Data shown:
◆ ◆ ◆ ◆

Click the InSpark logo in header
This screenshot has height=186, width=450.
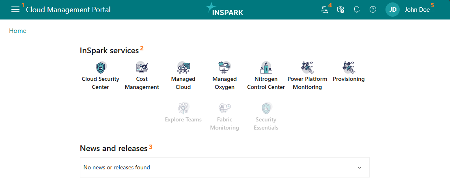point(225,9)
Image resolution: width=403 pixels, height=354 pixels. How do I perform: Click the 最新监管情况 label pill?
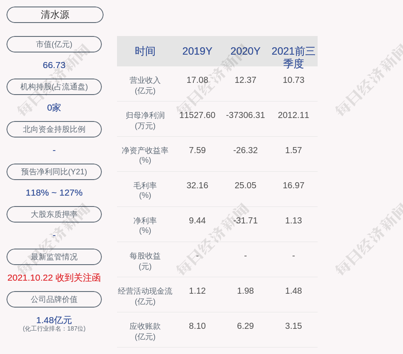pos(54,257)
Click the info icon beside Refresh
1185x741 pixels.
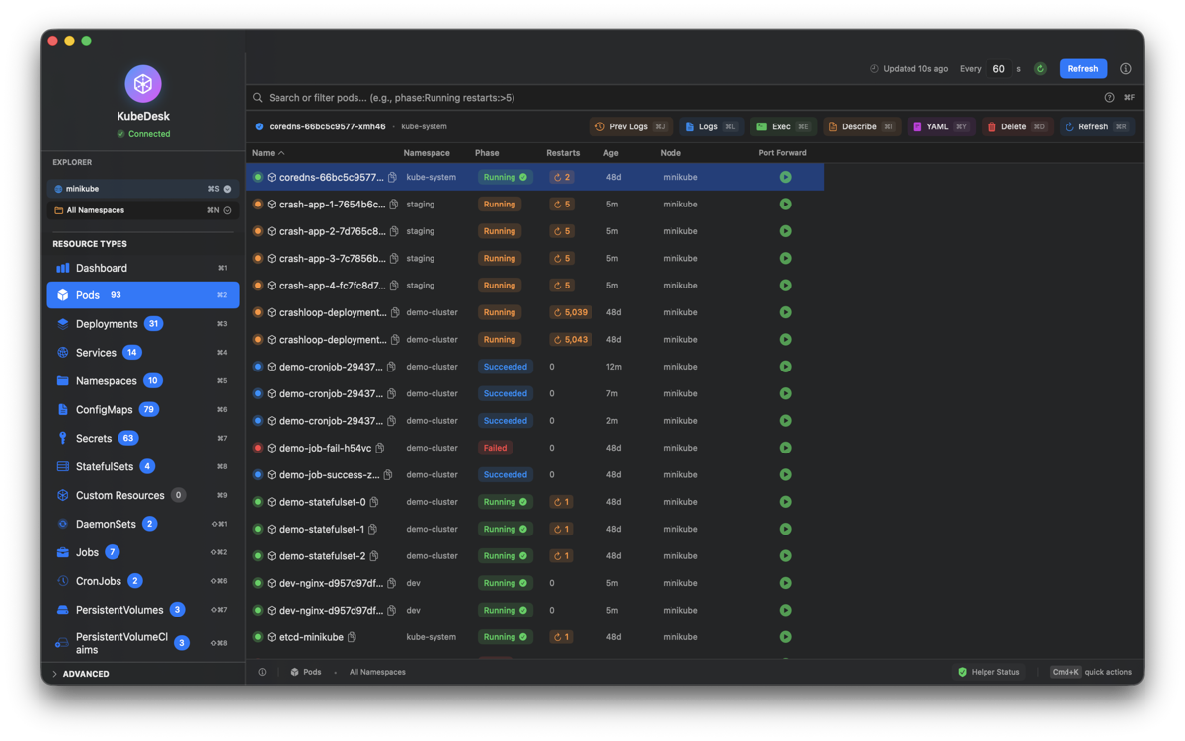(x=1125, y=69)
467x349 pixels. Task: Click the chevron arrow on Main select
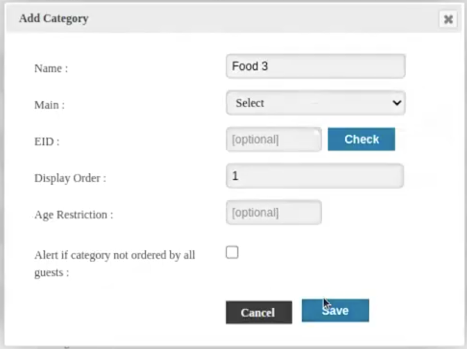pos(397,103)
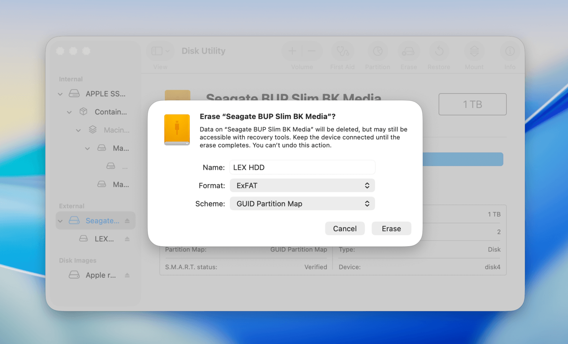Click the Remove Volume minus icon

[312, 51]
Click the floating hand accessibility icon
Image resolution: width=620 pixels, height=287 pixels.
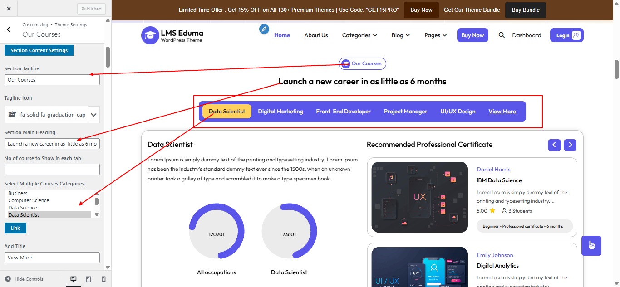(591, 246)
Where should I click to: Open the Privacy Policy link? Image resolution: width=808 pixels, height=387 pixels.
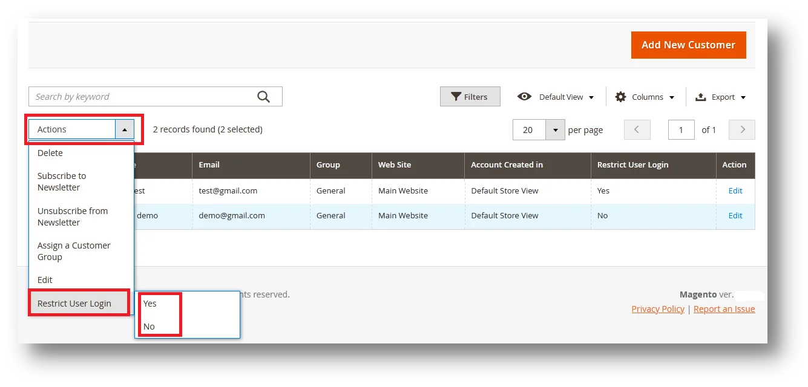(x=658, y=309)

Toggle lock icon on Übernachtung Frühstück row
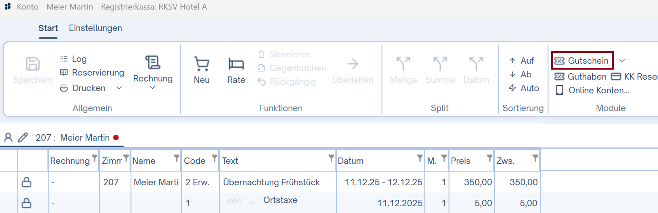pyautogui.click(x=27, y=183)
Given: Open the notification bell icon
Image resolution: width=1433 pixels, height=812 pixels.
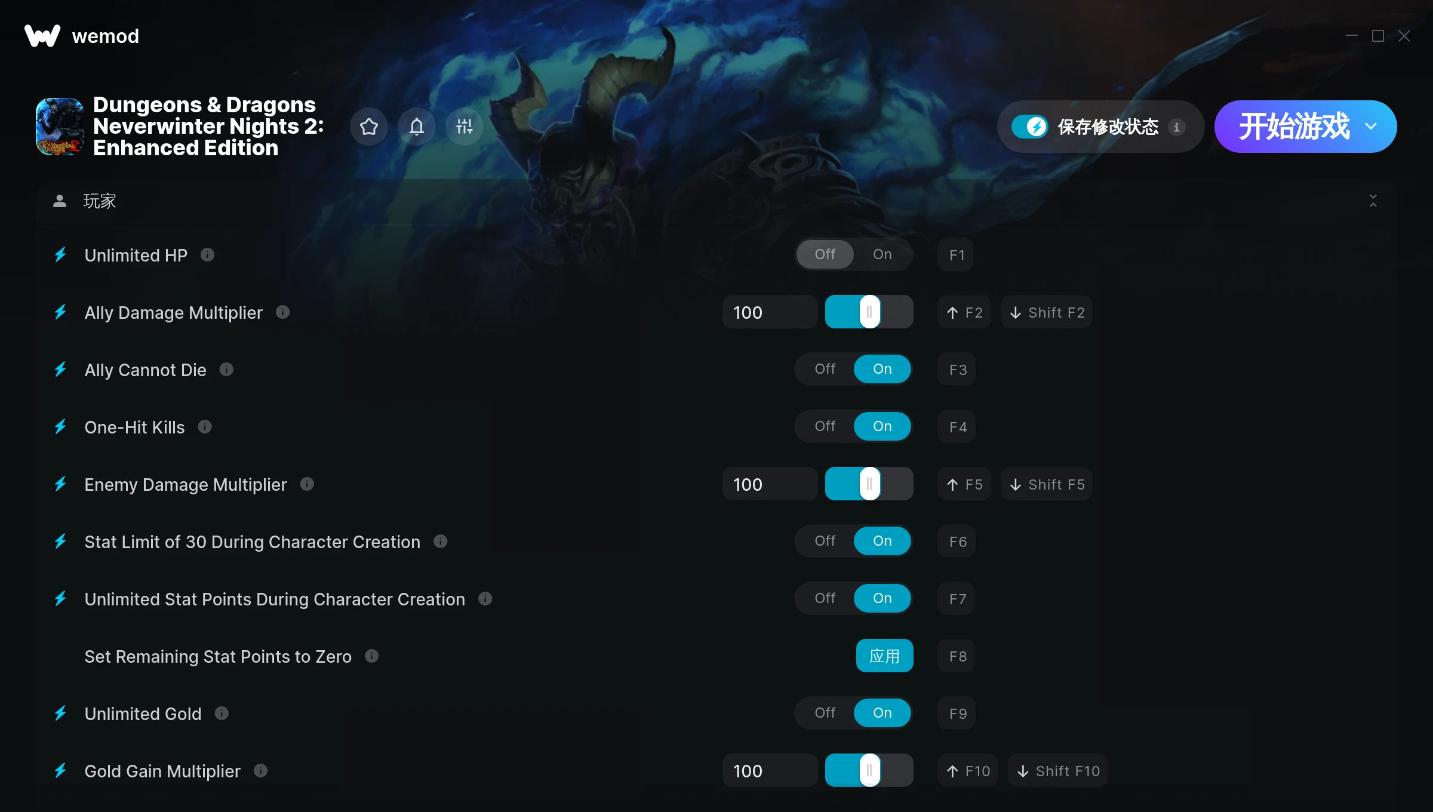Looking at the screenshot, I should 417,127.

◆ ◆ ◆ ◆

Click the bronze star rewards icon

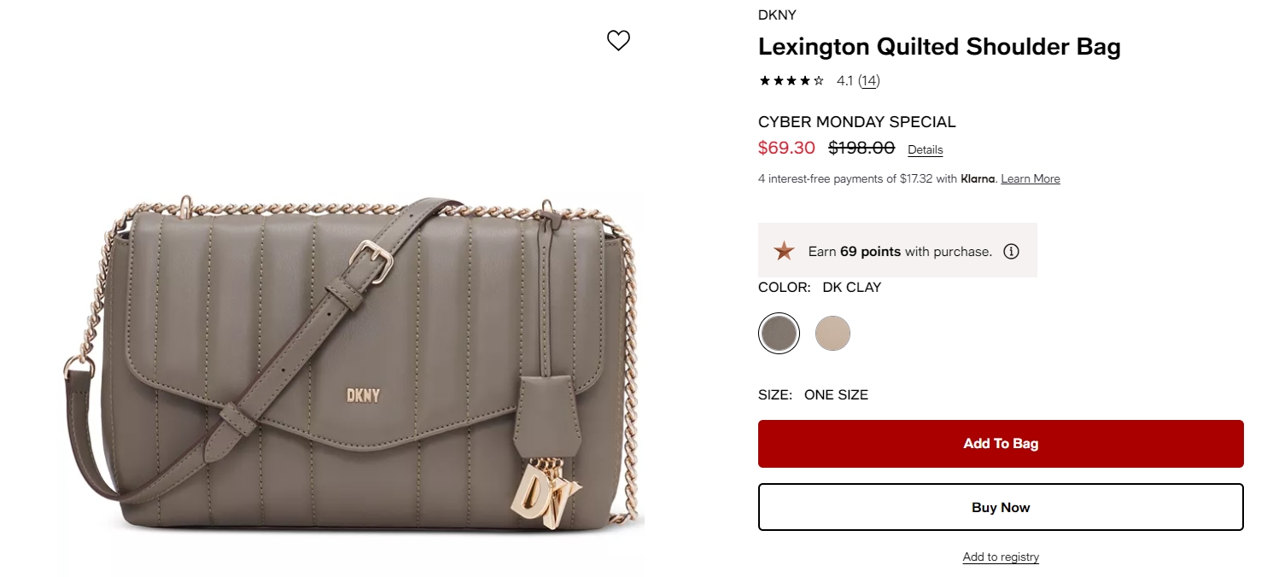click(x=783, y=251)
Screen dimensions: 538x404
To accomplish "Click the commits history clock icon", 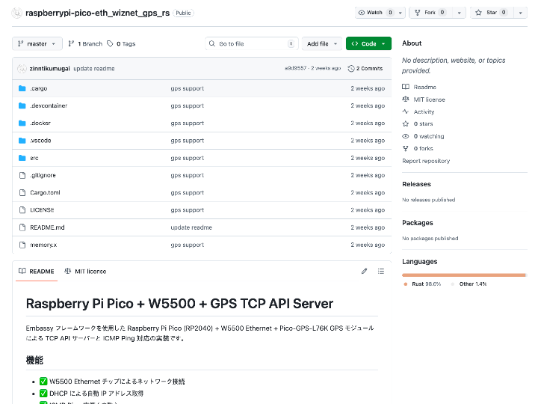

◆ ◆ ◆ ◆

Description of the task:
Repeat the data between the line containing "Click the info icon beside Refresh" and the line containing "Looking at the screenshot, I should 417,127.", inclusive, leaving out the pictures.

Exercise output:
Click the info icon beside Refresh
1185x741 pixels.
(x=1125, y=69)
467x349 pixels. Task: Click the chevron arrow on Main select
pos(397,103)
Click the Remove Volume minus icon

[312, 51]
Click the floating hand accessibility icon
Image resolution: width=620 pixels, height=287 pixels.
(591, 246)
Where should I click to: Open the Privacy Policy link? Image resolution: width=808 pixels, height=387 pixels.
(x=658, y=309)

Toggle lock icon on Übernachtung Frühstück row
pyautogui.click(x=27, y=183)
Given: Open the notification bell icon
Image resolution: width=1433 pixels, height=812 pixels.
Looking at the screenshot, I should 417,127.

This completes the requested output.